Exercise aim ▸ As an exercise in exact copying, transcribe the lines below from the one holding "Click the white fantasee plot" through the last, with both ends included and pictures left out.

════════

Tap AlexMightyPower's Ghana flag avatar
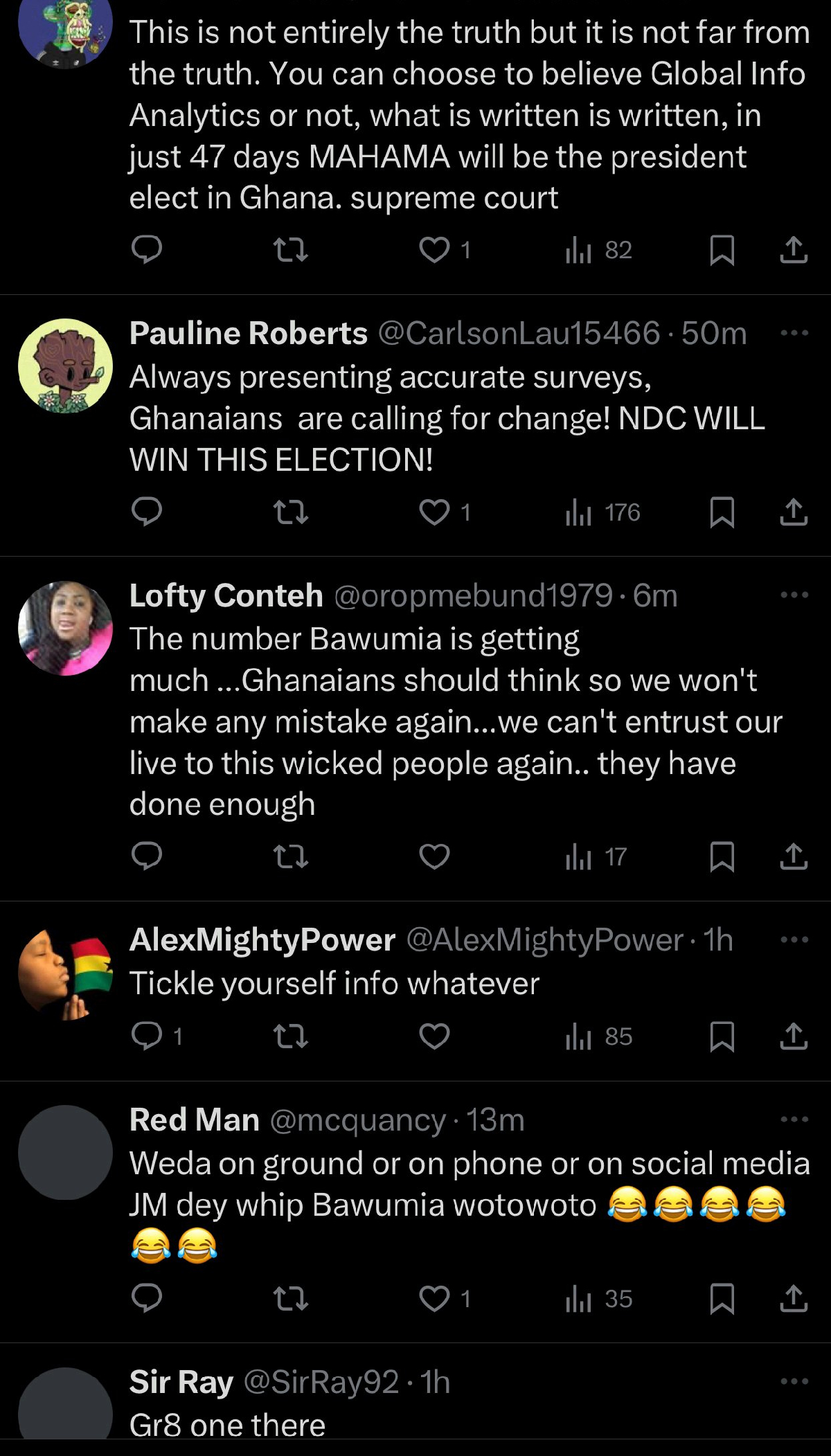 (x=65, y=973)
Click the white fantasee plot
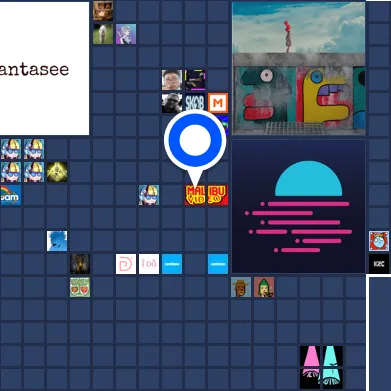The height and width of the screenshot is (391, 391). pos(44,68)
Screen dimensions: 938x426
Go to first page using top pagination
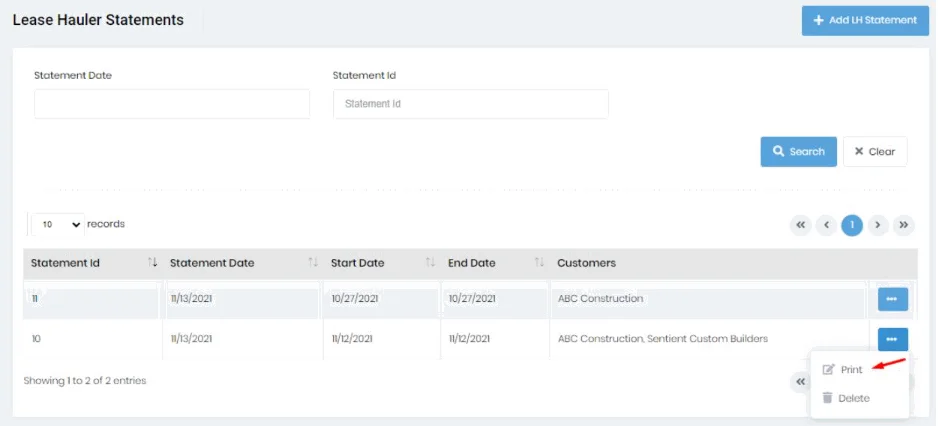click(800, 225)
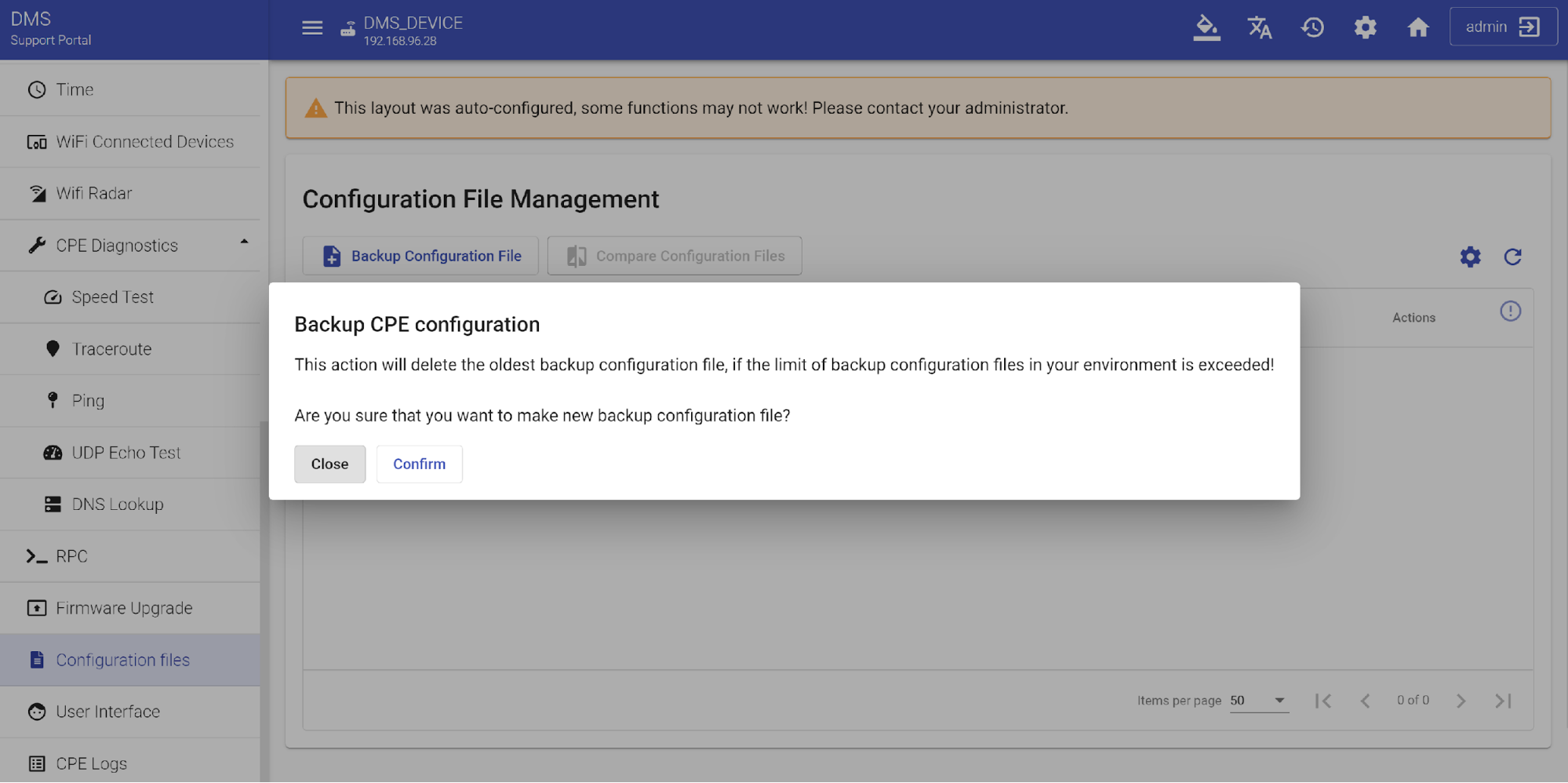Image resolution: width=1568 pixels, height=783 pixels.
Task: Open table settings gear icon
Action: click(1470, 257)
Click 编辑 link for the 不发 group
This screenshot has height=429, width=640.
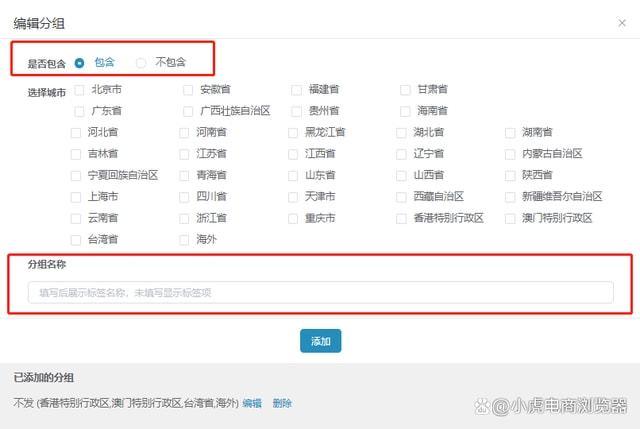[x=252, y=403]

════════

Response to this exercise ▸
Click the white fantasee plot
The height and width of the screenshot is (391, 391). pos(44,68)
Screen dimensions: 938x426
Go to first page using top pagination
click(800, 225)
Image resolution: width=1568 pixels, height=783 pixels.
Task: Open table settings gear icon
Action: click(1470, 257)
Click 编辑 link for the 不发 group
This screenshot has height=429, width=640.
[x=252, y=403]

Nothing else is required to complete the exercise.